WORK REQUIRED:
Render every line of the records below as a Markdown table with two columns, No. and Line, holding the row number and the line, and omit blank lines.

RECORD SET:
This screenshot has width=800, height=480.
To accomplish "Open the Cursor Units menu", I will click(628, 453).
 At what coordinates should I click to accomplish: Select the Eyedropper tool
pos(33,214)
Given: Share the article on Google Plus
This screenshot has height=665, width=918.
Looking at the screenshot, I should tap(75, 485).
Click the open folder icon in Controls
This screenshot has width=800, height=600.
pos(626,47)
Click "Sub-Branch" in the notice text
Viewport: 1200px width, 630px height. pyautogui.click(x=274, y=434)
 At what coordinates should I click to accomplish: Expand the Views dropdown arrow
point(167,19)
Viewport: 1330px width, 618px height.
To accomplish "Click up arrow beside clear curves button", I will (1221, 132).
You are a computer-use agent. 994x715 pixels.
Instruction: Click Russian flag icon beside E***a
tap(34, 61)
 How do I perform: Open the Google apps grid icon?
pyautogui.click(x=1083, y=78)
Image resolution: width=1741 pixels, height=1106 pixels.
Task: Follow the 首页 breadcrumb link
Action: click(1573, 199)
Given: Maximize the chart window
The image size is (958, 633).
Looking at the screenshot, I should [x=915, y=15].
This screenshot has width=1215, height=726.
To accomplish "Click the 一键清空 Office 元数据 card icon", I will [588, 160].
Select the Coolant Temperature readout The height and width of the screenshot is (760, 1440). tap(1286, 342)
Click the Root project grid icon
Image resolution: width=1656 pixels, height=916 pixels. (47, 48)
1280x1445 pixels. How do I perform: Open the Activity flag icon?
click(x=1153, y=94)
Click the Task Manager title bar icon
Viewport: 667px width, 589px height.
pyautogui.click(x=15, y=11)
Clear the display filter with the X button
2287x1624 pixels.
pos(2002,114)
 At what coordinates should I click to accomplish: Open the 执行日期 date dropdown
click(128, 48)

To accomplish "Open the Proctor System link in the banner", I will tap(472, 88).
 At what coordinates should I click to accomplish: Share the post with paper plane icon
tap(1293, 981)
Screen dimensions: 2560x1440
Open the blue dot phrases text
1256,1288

SOLUTION BELOW:
| No. | Line |
|---|---|
| 1 | This screenshot has width=800, height=480. |
| 2 | To accomplish "Open the Cursor Units menu", I will click(628, 453). |
| 3 |  At what coordinates should I click to accomplish: Select the Eyedropper tool |
| 4 | pos(33,214) |
| 5 | Given: Share the article on Google Plus |
| 6 | This screenshot has height=665, width=918. |
| 7 | Looking at the screenshot, I should tap(75, 485). |
| 8 | Click the open folder icon in Controls |
| 9 | This screenshot has width=800, height=600. |
| 10 | pos(626,47) |
| 11 | Click "Sub-Branch" in the notice text |
| 12 | Viewport: 1200px width, 630px height. pyautogui.click(x=274, y=434) |
| 13 |  At what coordinates should I click to accomplish: Expand the Views dropdown arrow |
| 14 | point(167,19) |
| 15 | Viewport: 1330px width, 618px height. |
| 16 | To accomplish "Click up arrow beside clear curves button", I will (1221, 132). |
| 17 | You are a computer-use agent. 994x715 pixels. |
| 18 | Instruction: Click Russian flag icon beside E***a |
| 19 | tap(34, 61) |
| 20 |  How do I perform: Open the Google apps grid icon? |
| 21 | pyautogui.click(x=1083, y=78) |
| 22 | Image resolution: width=1741 pixels, height=1106 pixels. |
| 23 | Task: Follow the 首页 breadcrumb link |
| 24 | Action: click(1573, 199) |
| 25 | Given: Maximize the chart window |
| 26 | The image size is (958, 633). |
| 27 | Looking at the screenshot, I should [x=915, y=15]. |
| 28 | This screenshot has width=1215, height=726. |
| 29 | To accomplish "Click the 一键清空 Office 元数据 card icon", I will [588, 160]. |
| 30 | Select the Coolant Temperature readout The height and width of the screenshot is (760, 1440). tap(1286, 342) |
| 31 | Click the Root project grid icon |
| 32 | Image resolution: width=1656 pixels, height=916 pixels. (47, 48) |
| 33 | 1280x1445 pixels. How do I perform: Open the Activity flag icon? |
| 34 | click(x=1153, y=94) |
| 35 | Click the Task Manager title bar icon |
| 36 | Viewport: 667px width, 589px height. |
| 37 | pyautogui.click(x=15, y=11) |
| 38 | Clear the display filter with the X button |
| 39 | 2287x1624 pixels. |
| 40 | pos(2002,114) |
| 41 |  At what coordinates should I click to accomplish: Open the 执行日期 date dropdown |
| 42 | click(128, 48) |
| 43 | To accomplish "Open the Proctor System link in the banner", I will tap(472, 88). |
| 44 |  At what coordinates should I click to accomplish: Share the post with paper plane icon |
| 45 | tap(1293, 981) |
| 46 | Screen dimensions: 2560x1440 |
| 47 | Open the blue dot phrases text |
| 48 | 1256,1288 |